Uma das responsabilidades que temos é fazer o exato oposto do que os governantes nos pedem. Temos a responsabilidade absoluta de não competir uns com os outros. Temos que cooperar além de fronteiras nacionais, ou de fronteiras de raça, cor, religião…
Todas essas fronteiras desaparecem se pensarmos que estamos destruindo o planeta em que nossas crianças vão viver pelos próximos anos. Por isso o governo Trump entra em qualquer conversa: eles estão determinados em acelerar a destruição da Terra. Seja numa guerra nuclear ou na catástrofe de não prestar atenção nas mudanças climáticas.

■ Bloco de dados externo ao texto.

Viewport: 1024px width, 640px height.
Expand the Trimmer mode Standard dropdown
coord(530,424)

Não importa, os dois são fatais.
Esse governo é inacreditável. A secretária de Educação Betsy DeVos e o vice-presidente Mike Pence, os dois são da direita sionista cristã raivosa. Eles estão esperando pelo arrebatamento [a volta dos cristãos para o céu, com a segunda vinda de Jesus Cristo, acontecimento que alguns evangélicos acreditam estar ligado ao estabelecimento do povo judeu].
Eles acreditam porque seus avós leram sobre isso na Bíblia. Eles creem que isso está chegando, e querem que chegue. Eles estão encorajando isso de todas as maneiras que podem. Betsy DeVos disse claramente que vai instituir o ensino religioso da criação do mundo como ciência nas escolas públicas. Como assim?

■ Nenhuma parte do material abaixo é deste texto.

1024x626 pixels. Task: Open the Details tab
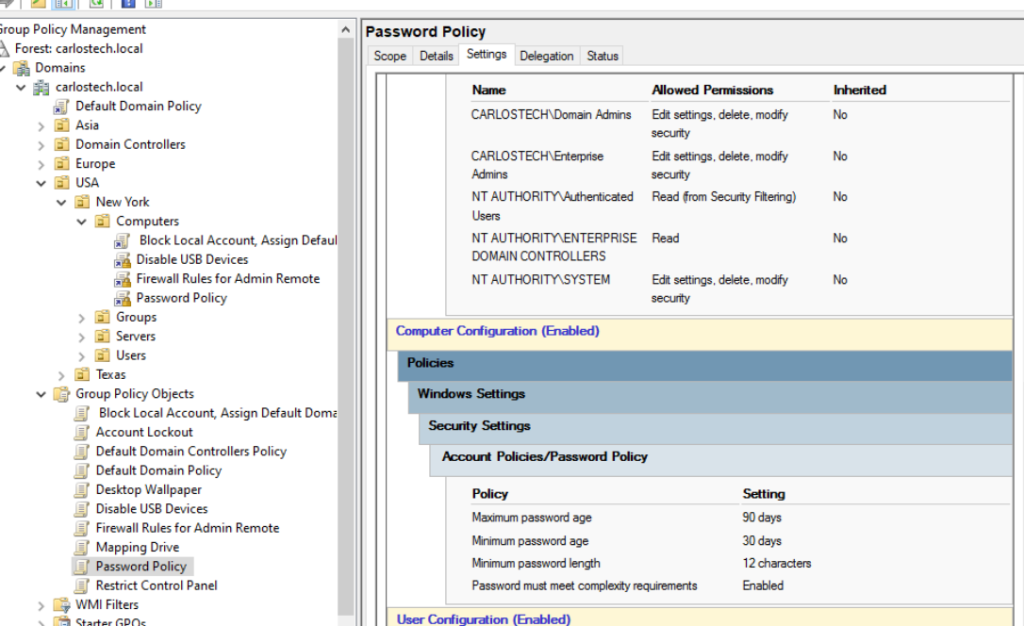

Mais um pouquinho da maior banda de Rock de todos os tempos:
Você já veio para cá nas turnês de ‘Dark side of the moon’ e ‘The wall’. E agora toca essas músicas junto com um disco novo. Como conectar estes discos com essa nova mensagem?
Já falei sobre tudo isso antes. O show é sobre esses babacas têm o pé na nossa garganta. Eles não se importam com a vida humana, com nossos filhos, ou uma criança em Aleppo.
Desde 2001 os EUA já mataram 4 milhões de pessoas no Oriente Médio. É um começo. Quantos muçulmanos há no mundo? Três ou quatro bilhões. Eu estou certo de que se eles mantiverem a fábrica funcionando… Quanto tempo pode levar para matar alguns bilhões de pessoas?
Especialmente depois de ontem. Todo muçulmano no mundo ficou mortalmente ferido pelo anúncio de Trump ontem. Eu sou um ateísta radical. Mas eu entendo as pessoas que não são. Elas muito apegadas a seus lugares sagrados, porque isso é importante.
Você sabe que uma versão de ‘Another brick in the wall’ é um jeito de xingar pessoas em estádios e protestos políticos pelo Brasil? Trocamos ‘teacher’ pelo nome do inimigo. O que acha dessa apropriação?
Amei isso. Não tinha ideia. Fico feliz com isso. “Finalmente!” (diz em português).